═════ Information shown

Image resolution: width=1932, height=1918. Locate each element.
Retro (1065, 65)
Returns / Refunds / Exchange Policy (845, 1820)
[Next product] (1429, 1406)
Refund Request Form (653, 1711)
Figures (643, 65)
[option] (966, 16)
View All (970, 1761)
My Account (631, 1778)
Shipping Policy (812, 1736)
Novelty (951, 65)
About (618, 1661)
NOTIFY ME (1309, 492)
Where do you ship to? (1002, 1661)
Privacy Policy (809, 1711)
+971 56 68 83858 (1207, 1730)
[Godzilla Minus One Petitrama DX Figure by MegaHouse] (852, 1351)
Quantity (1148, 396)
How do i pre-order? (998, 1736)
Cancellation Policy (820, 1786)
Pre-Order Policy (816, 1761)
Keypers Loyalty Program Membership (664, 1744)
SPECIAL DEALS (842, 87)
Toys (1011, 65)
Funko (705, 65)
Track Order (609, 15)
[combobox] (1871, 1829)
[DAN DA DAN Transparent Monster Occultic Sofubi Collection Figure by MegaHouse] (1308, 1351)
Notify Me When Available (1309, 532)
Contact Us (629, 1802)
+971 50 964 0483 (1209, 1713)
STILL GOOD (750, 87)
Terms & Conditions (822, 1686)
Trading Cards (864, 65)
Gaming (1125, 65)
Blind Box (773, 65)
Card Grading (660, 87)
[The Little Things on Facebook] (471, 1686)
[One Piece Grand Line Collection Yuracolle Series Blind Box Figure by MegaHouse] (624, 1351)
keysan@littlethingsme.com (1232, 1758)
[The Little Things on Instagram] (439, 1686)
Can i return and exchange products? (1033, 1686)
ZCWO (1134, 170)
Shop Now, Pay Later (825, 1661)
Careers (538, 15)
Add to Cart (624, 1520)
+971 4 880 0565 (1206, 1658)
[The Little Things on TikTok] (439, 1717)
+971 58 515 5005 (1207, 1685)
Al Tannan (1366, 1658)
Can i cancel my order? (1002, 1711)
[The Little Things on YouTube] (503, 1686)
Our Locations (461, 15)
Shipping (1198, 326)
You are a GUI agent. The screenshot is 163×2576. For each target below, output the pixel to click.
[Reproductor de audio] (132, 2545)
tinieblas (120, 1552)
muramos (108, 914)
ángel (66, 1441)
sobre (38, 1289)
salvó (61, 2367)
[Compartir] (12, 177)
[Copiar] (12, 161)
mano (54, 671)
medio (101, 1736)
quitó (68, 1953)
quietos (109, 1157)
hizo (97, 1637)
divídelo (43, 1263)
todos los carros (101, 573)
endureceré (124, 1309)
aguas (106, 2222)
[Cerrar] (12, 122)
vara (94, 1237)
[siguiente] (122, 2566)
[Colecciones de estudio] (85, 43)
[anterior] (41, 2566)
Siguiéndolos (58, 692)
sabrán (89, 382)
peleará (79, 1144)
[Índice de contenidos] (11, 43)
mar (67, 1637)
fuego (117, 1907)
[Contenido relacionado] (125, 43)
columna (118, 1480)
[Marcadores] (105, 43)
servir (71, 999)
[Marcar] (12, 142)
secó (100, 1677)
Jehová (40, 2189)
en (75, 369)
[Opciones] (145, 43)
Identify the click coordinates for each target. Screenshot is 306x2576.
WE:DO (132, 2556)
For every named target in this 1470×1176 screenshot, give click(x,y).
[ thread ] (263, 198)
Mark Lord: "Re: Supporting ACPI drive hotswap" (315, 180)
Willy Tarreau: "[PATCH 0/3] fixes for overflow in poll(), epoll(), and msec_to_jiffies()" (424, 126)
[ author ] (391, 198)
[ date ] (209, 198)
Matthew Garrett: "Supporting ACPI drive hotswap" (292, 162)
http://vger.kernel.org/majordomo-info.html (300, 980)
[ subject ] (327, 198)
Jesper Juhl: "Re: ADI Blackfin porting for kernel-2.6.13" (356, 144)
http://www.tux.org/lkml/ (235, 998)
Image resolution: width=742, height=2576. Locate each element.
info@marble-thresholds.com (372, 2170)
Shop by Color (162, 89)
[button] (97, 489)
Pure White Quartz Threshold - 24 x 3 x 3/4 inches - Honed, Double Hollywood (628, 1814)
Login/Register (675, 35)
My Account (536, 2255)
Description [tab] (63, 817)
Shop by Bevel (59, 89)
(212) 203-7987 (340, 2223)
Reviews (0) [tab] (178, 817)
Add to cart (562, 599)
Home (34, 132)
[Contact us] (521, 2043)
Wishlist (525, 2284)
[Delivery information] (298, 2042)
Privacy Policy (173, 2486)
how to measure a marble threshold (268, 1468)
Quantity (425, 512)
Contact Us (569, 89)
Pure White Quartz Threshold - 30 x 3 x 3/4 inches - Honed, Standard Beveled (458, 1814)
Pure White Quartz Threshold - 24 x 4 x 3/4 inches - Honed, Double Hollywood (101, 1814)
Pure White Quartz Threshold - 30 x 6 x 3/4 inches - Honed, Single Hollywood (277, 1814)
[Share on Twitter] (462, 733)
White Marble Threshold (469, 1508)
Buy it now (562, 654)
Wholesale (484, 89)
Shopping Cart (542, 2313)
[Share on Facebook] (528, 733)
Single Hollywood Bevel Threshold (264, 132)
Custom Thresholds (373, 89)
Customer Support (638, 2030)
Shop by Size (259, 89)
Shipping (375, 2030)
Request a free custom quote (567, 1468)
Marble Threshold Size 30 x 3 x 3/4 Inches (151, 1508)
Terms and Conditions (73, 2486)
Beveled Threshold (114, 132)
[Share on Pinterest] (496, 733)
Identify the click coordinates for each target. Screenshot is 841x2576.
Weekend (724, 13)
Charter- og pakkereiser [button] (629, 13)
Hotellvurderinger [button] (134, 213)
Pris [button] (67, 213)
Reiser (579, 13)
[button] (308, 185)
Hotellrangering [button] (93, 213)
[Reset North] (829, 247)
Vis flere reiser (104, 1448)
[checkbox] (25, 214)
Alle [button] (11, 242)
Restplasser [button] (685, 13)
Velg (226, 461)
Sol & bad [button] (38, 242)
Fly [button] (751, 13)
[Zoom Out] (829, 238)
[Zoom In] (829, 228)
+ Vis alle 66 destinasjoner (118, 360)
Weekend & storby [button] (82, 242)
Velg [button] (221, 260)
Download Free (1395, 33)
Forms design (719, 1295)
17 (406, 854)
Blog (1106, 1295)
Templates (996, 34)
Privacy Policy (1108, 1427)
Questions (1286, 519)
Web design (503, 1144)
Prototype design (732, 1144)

══════════

Action item
Write out exactly, and only, each line from the one with "Fly [button] (751, 13)" down to the last line of the records above.

Response for this exercise
Fly [button] (751, 13)
[Zoom Out] (829, 238)
[Zoom In] (829, 228)
+ Vis alle 66 destinasjoner (118, 360)
Weekend & storby [button] (82, 242)
Velg [button] (221, 260)
Download Free (1395, 33)
Forms design (719, 1295)
17 (406, 854)
Blog (1106, 1295)
Templates (996, 34)
Privacy Policy (1108, 1427)
Questions (1286, 519)
Web design (503, 1144)
Prototype design (732, 1144)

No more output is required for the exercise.